While Enrique is attempting to have  Angel killed, the witchbreed is rescued by Iceman and Cyclops. This does not deter Enrique, who continues on his path until Toad is discovered to be a witchbreed by the Pope's men, and to save his own life he sells out Enrique, Petros and Wanda. The trio are set to be sacrificed, but Enrique escapes and pursues many of the other heroes to America. However, the New World is under the threat of impending doom, and Richard Reed determines that to restore balance, Enrique has to co-operate.

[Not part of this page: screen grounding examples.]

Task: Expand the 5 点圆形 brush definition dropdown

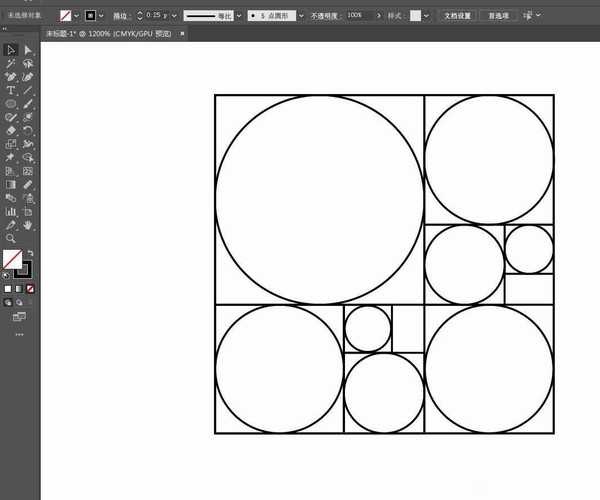Action: tap(302, 17)
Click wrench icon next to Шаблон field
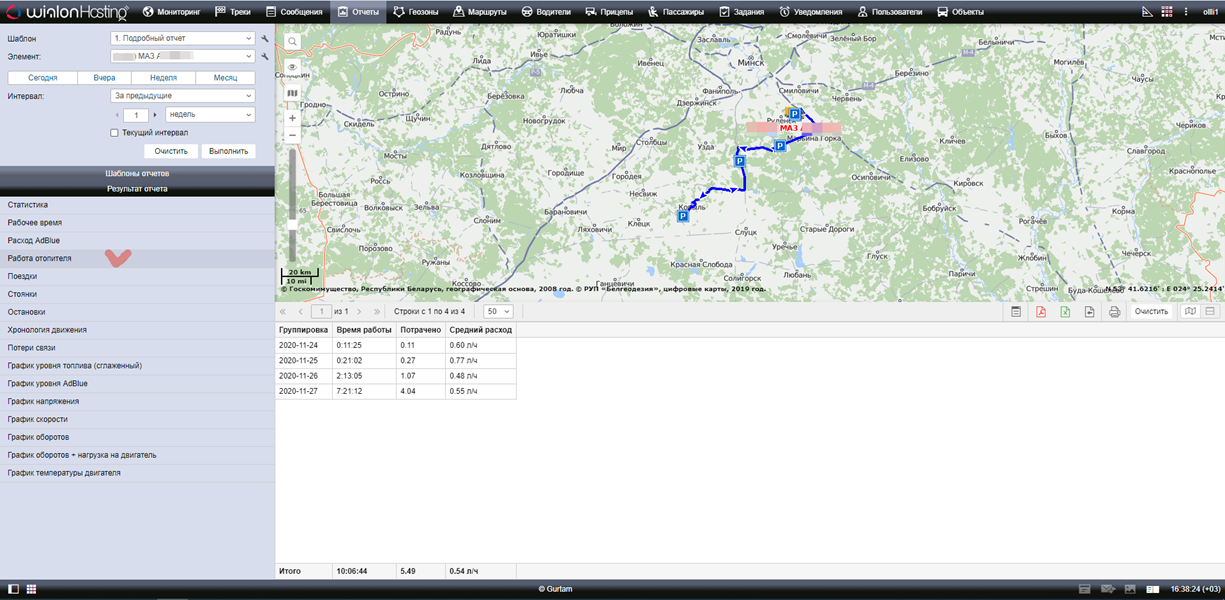 [265, 39]
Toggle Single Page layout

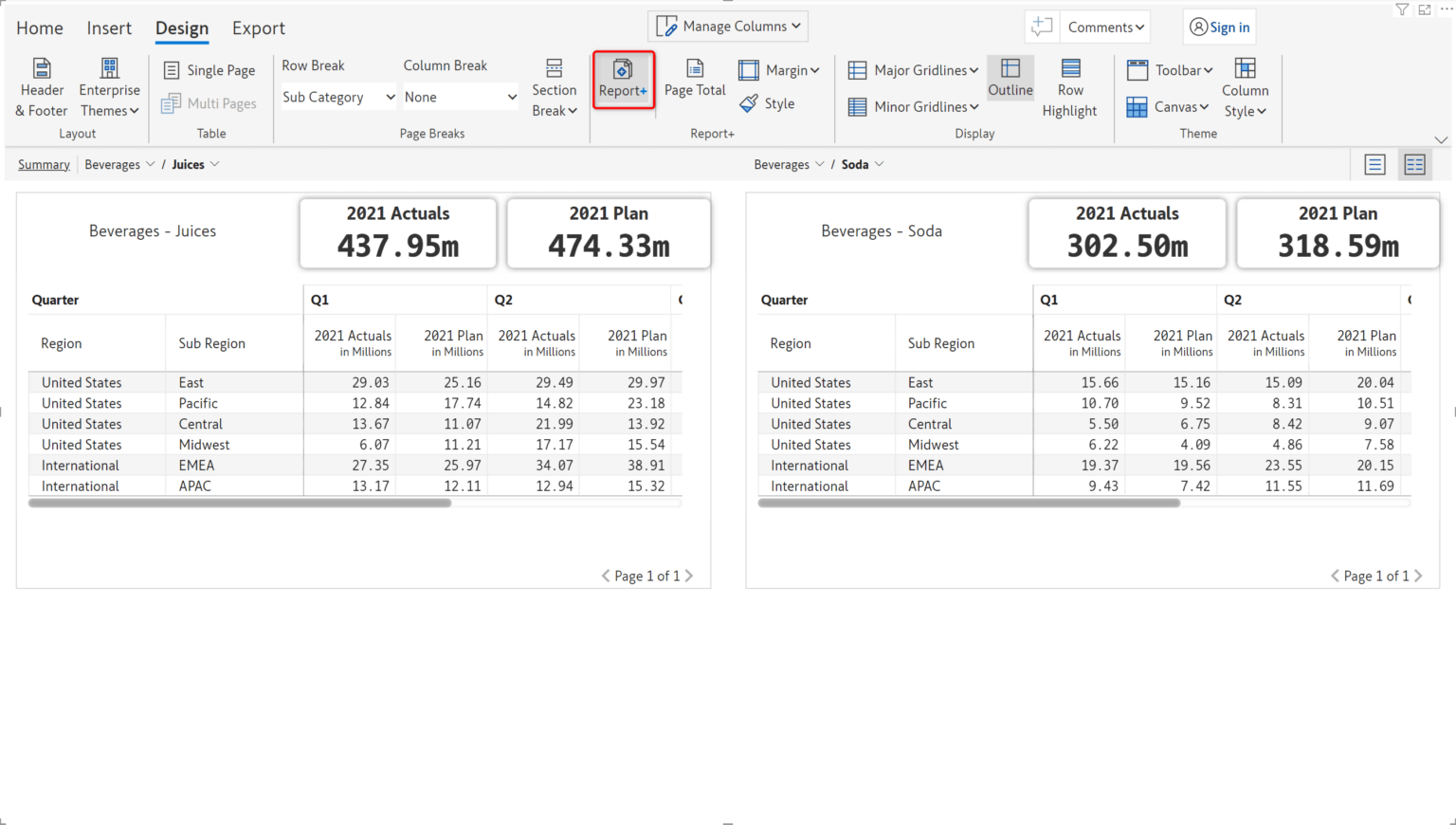tap(209, 70)
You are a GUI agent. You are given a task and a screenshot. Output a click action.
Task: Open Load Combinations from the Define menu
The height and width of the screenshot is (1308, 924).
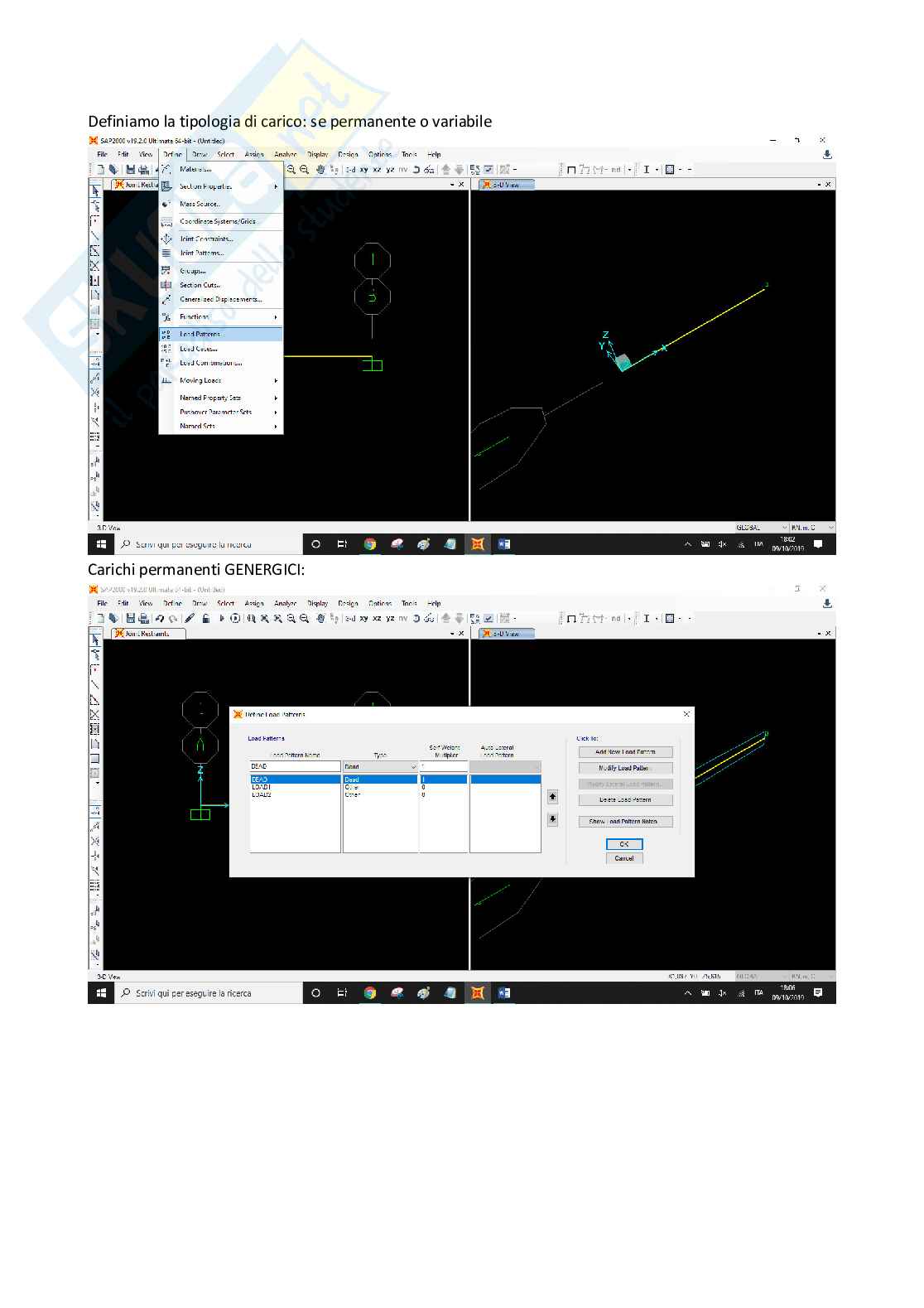click(210, 363)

With the help of Nick Fury and Thor, Enrique participates in the restoring of the world. He then tells his enemy, Carlos Javier, to train Petros and Wanda.

Age of Apocalypse
In the reality of the Age of Apocalypse, Magneto founded Earth-295's X-Men after the death of his friend Charles Xavier, at the hands of Xavier's own son David who traveled back in time to kill Magneto hoping to fulfill his "father's greatest wish".

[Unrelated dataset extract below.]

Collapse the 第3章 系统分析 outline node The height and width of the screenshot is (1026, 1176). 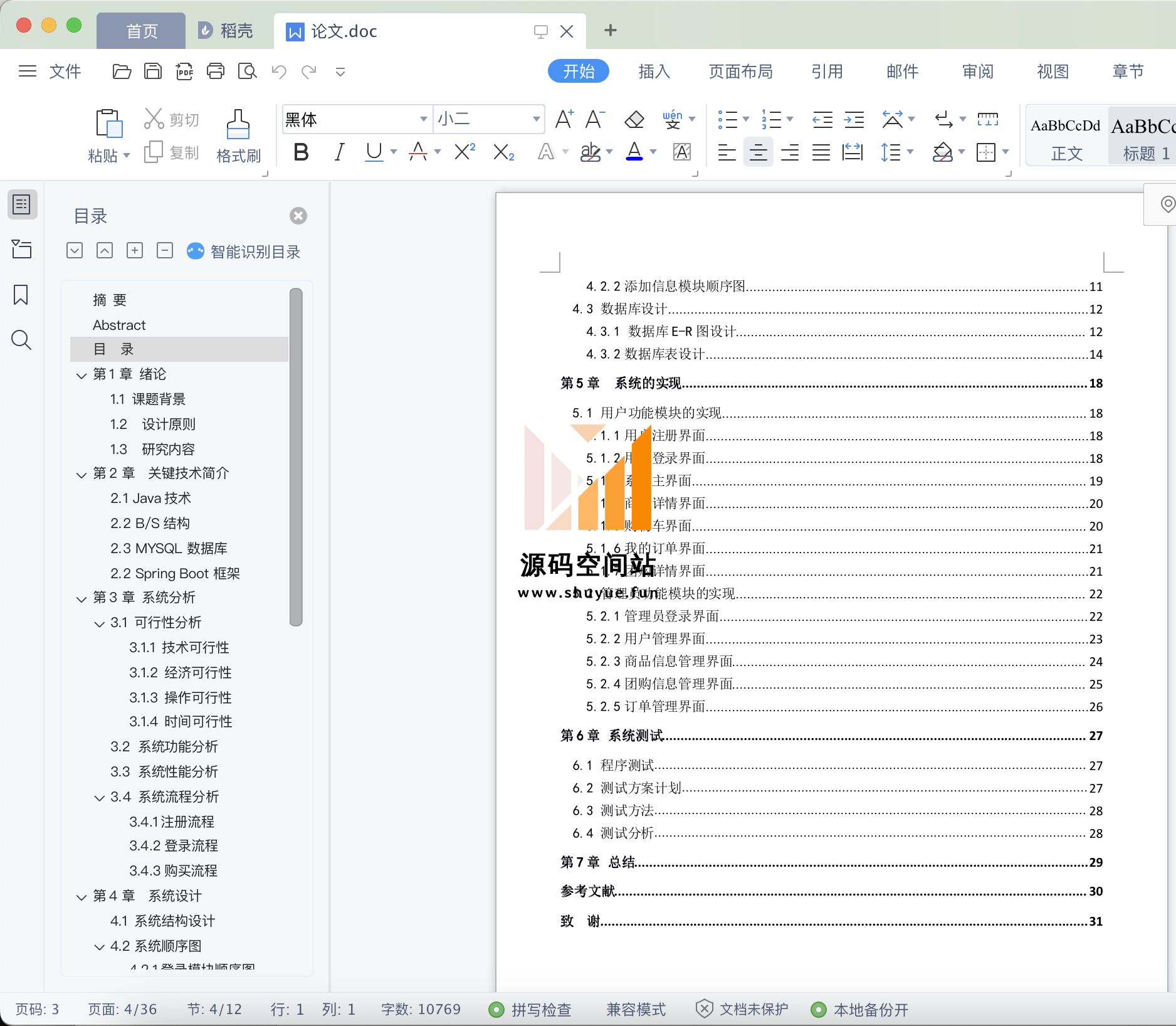tap(81, 598)
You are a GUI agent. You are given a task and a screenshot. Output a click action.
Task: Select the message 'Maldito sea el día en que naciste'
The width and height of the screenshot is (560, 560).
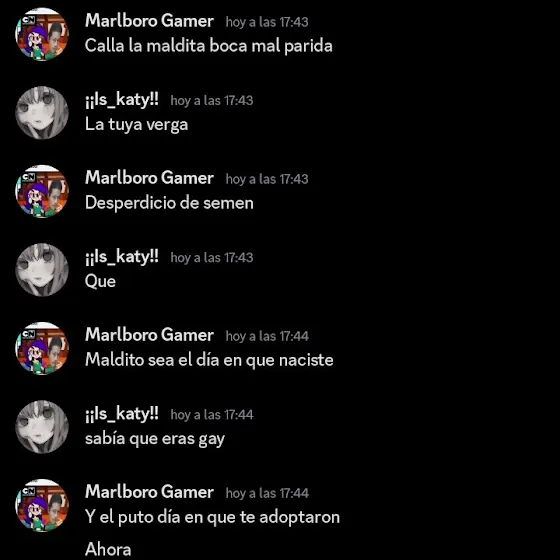click(209, 360)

He and the X-Men fight against the forces of this world's Apocalypse who, having been wakened early by the battle between David and Magneto, was able to take over North America in the absence of Xavier's interference.  Holocaust, Sinister, Mikhail Rasputin and Abyss are Apocalypse's horsemen, and while Magneto's team is composed not only of X-Men but also of standard "evil" mutants from traditional timelines, including mutants such as Sabretooth, other individuals who are "heroes" in Earth-616 serve Apocalypse in this timeline.

In this timeline, Magneto is married to his former protégé Rogue, and being able to touch due to his magnetic mastery over his own bio-aura, are able to have a son together who they name Charles, in honor of Xavier.  Magneto and Charles are later personally captured by Apocalypse himself, though they are rescued by Rogue and the other X-Men, including Nate Grey, who raid Apocalypse's citadel in a desperate final attempt to save all of reality from M'Kraan crystallization.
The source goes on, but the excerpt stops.